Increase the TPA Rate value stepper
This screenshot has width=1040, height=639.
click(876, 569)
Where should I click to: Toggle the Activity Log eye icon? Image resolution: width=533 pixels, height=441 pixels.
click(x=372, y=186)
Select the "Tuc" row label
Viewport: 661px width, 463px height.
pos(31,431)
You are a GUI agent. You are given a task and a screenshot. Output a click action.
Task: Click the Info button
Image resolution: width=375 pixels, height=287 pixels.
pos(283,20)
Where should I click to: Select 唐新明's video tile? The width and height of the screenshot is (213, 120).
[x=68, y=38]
○ ○ ○
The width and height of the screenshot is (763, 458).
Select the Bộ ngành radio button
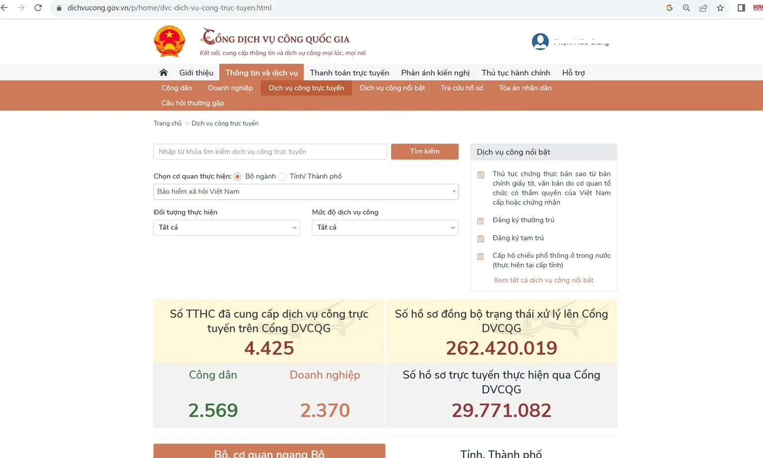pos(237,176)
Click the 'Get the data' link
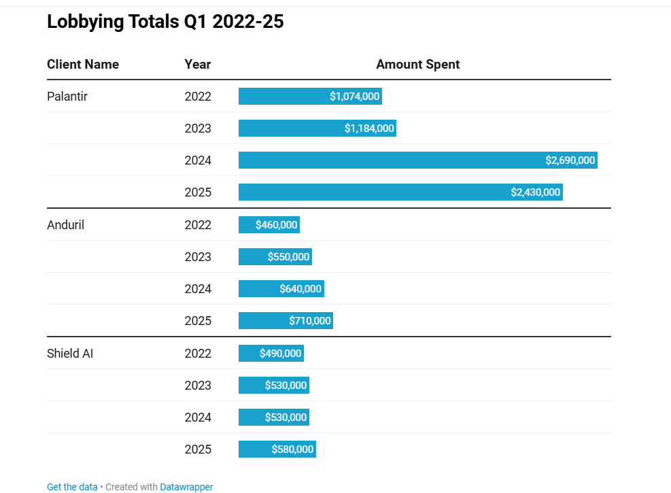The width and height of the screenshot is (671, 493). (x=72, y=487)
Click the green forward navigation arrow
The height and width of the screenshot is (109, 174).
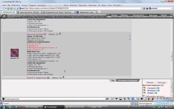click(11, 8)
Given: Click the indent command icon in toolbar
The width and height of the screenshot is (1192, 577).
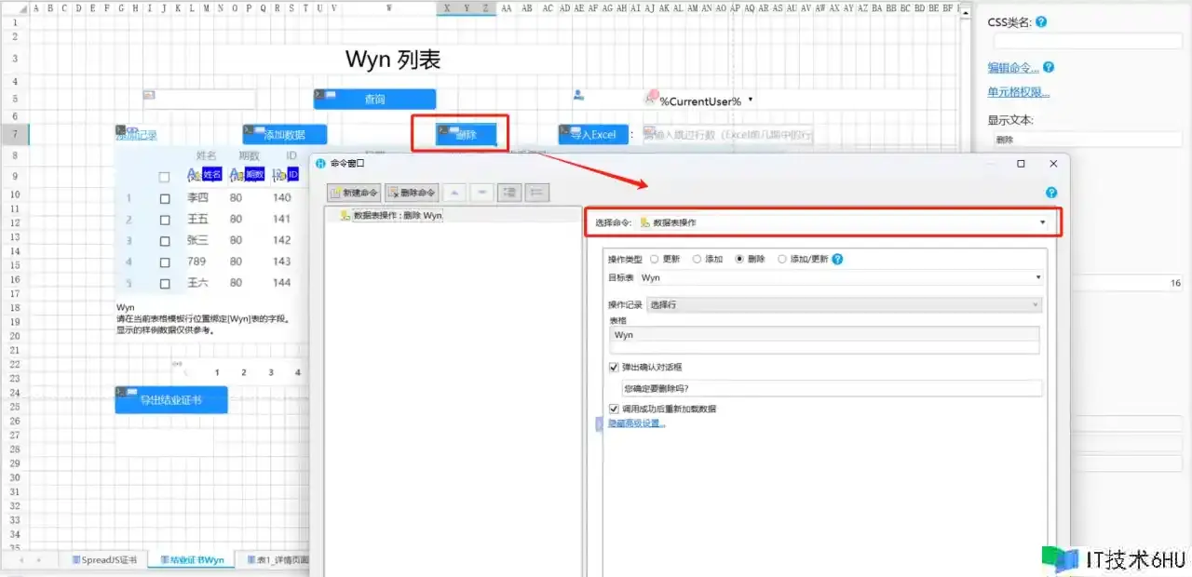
○ ○ ○
— Work task —
Output only the lines above from the line that holds "Click the green forward navigation arrow" through the line that holds "The width and height of the screenshot is (1192, 577).", both ends included, and exclude pictures.

— Task output —
Click the green forward navigation arrow
The height and width of the screenshot is (109, 174).
click(11, 8)
Given: Click the indent command icon in toolbar
The width and height of the screenshot is (1192, 577).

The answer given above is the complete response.